### What you will do
Look through the entries below and return all lines including the word "computer".

Segment Start: Given entries

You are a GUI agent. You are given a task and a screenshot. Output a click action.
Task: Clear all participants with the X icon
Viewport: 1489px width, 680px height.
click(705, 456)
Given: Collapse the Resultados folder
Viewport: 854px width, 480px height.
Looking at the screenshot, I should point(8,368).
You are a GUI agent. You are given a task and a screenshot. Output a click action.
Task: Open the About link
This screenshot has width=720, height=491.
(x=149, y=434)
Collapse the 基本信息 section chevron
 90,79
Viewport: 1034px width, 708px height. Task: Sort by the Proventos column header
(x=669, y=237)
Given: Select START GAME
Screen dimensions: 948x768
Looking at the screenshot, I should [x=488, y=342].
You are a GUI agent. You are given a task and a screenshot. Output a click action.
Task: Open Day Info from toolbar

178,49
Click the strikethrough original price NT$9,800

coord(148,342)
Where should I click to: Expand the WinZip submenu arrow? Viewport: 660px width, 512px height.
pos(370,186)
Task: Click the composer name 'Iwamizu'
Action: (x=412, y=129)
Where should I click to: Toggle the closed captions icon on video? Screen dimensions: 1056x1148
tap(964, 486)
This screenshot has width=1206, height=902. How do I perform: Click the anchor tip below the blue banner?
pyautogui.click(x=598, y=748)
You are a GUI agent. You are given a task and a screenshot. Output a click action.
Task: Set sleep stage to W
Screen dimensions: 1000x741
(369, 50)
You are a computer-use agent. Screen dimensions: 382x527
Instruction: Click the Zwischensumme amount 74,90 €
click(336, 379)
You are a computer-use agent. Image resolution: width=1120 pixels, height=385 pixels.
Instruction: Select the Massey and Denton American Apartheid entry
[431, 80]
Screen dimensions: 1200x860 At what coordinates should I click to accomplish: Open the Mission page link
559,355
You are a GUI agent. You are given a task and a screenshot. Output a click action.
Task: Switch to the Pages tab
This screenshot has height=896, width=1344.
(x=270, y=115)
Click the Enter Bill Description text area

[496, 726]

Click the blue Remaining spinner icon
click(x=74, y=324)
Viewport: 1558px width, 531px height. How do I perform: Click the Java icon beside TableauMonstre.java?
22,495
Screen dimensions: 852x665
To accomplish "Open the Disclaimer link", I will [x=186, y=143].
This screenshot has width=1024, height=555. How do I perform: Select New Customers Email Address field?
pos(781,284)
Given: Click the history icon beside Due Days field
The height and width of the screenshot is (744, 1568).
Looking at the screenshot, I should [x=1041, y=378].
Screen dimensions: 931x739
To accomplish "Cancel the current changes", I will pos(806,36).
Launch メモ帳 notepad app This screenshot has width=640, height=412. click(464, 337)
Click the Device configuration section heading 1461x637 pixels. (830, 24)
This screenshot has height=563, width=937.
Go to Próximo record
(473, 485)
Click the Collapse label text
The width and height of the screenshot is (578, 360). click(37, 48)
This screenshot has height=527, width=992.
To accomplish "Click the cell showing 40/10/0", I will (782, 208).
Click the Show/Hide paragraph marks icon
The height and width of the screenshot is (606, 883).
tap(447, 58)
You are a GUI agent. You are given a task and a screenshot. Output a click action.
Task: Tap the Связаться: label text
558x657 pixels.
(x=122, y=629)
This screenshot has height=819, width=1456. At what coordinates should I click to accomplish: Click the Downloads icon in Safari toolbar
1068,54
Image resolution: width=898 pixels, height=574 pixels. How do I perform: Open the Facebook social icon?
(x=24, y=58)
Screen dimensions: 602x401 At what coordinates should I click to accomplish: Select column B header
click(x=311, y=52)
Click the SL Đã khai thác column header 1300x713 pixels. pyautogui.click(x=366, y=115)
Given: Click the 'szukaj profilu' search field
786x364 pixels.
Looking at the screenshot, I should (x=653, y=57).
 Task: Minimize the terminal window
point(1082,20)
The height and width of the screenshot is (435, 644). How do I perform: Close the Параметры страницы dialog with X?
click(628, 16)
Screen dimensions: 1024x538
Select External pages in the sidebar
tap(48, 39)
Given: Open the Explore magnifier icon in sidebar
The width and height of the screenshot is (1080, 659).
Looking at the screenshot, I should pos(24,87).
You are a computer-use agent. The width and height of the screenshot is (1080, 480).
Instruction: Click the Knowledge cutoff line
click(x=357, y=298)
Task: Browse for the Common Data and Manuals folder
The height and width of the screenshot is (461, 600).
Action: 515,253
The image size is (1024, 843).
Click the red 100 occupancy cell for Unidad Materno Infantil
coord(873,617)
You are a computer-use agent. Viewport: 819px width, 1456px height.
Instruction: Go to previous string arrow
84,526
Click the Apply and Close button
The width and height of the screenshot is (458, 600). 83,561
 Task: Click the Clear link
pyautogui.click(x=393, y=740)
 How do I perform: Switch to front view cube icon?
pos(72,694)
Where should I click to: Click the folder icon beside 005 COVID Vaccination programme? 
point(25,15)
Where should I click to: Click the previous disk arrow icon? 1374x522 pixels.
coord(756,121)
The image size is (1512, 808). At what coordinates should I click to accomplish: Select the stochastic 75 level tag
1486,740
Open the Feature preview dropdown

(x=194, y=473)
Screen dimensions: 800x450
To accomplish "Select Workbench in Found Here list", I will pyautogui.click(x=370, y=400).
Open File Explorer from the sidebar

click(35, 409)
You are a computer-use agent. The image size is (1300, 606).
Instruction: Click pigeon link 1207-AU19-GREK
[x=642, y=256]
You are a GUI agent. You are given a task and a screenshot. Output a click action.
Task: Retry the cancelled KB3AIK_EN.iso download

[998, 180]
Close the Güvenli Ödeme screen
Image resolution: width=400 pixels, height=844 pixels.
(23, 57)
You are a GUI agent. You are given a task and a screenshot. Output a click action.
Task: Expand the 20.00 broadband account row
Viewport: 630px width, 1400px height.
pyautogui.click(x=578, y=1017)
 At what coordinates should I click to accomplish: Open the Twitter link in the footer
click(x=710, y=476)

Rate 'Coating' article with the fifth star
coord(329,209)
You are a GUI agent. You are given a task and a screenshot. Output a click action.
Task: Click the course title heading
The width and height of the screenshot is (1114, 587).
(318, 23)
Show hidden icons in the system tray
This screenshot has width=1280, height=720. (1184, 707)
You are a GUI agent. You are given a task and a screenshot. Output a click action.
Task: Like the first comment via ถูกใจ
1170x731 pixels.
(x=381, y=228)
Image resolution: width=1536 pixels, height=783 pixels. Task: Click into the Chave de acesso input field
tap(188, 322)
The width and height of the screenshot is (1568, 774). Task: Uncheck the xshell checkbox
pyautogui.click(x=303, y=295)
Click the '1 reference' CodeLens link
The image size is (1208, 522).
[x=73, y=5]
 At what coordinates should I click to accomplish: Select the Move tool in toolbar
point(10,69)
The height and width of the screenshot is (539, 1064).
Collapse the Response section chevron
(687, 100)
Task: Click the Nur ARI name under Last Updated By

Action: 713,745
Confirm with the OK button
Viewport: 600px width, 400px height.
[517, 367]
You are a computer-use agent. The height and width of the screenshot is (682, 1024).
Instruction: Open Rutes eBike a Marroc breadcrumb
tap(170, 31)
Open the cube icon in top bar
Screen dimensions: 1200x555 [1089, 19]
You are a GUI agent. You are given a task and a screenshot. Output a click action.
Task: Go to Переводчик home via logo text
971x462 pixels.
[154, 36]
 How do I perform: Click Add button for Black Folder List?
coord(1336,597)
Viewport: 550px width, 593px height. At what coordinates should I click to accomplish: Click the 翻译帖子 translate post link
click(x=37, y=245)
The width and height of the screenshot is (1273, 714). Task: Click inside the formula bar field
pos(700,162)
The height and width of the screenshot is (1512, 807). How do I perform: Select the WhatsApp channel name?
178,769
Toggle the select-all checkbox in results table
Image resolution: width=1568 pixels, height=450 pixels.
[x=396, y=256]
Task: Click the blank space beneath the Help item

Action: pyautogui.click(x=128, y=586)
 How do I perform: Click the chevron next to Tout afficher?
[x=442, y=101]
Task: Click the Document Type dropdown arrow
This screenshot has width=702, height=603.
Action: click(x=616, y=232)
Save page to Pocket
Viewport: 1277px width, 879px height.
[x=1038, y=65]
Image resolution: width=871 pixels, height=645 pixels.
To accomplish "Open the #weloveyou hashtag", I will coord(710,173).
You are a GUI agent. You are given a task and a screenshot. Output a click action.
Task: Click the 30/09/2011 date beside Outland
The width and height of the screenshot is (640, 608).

Segment End: Given entries

### Task response
You are a computer-use agent. Screen dimensions: 382x527
You are a computer-use agent. Image resolution: width=1120 pixels, height=385 pixels.
You are a computer-use agent. The width and height of the screenshot is (1080, 480).
You are a computer-use agent. Viewport: 819px width, 1456px height.
You are a computer-use agent. The image size is (1300, 606).
You are a computer-use agent. The height and width of the screenshot is (682, 1024).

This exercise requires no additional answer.